If you’d rather set this up locally and generate the release files on your own machine, still have a look at trust. It uses cross internally, which works similar to cargo but forwards commands to a cargo process inside a Docker container. The definitions of the images are also available in cross’ repository.

How to install these binaries

You point your users to your release page that might look something like this one, and they can download the artifacts we’ve just created. The release artifacts we’ve just generated are nothing special: At the end, they are just archive files that contain our binaries! This means that users of your tool can download them with their browser, extract them (often happens automatically), and copy the binaries to a place they like.

This does require some experience with manually “installing” programs, so you want to add a section to your README file on how to install this program.

When to use it

Having binary releases is a good idea in general, there’s hardly any downside to it. It does not solve the problem of users having to manually install and update your tools, but they can quickly get the latest releases version without the need to install Rust.

What to package in addition to your binaries

Right now, when a user downloads our release builds, they will get a .tar.gz file that only contains binary files. So, in our example project, they will just get a single grrs file they can run. But there are some more files we already have in our repository that they might want to have. The README file that tells them how to use this tool, and the license file(s), for example. Since we already have them, they are easy to add.

There are some more interesting files that make sense especially for command-line tools, though: How about we also ship a man page in addition to that README file, and config files that add completions of the possible flags to your shell? You can write these by hand, but clap, the argument parsing library we use (which clap builds upon) has a way to generate all these files for us. See this in-depth chapter for more details.

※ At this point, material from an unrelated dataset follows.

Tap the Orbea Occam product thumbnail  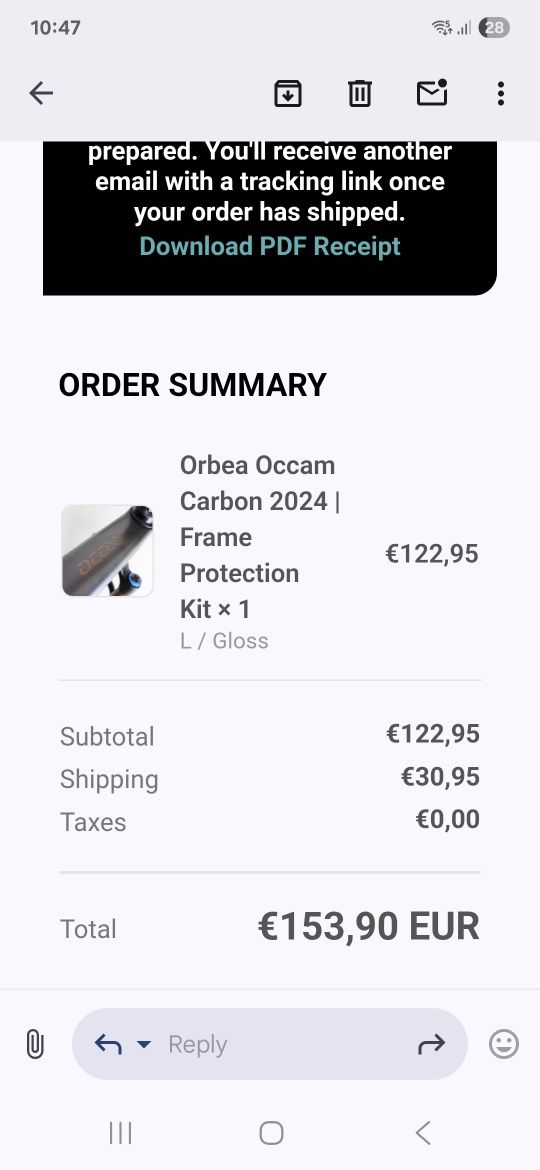click(107, 551)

Getting your app into package repositories

Both approaches we’ve seen so far are not how you typically install software on your machine. Especially command-line tools you install using global package managers on most operating systems. The advantages for users are quite obvious: There is no need to think about how to install your program, if it can be installed the same way as they install the other tools. These package managers also allow users to update their programs when a new version is available.

Sadly, supporting different systems means you’ll have to look at how these different systems work. For some, it might be as easy as adding a file to your repository (e.g. adding a Formula file like this for macOS’s brew), but for others you’ll often need to send in patches yourself and add your tool to their repositories. There are helpful tools like cargo-bundle, cargo-deb, and cargo-aur, but describing how they work and how to correctly package your tool for those different systems is beyond the scope of this chapter.

Instead, let’s have a look at a tool that is written in Rust and that is available in many different package managers.

An example: ripgrep

ripgrep is an alternative to grep/ack/ag and is written in Rust. It’s quite successful and is packaged for many operating systems: Just look at the “Installation” section of its README!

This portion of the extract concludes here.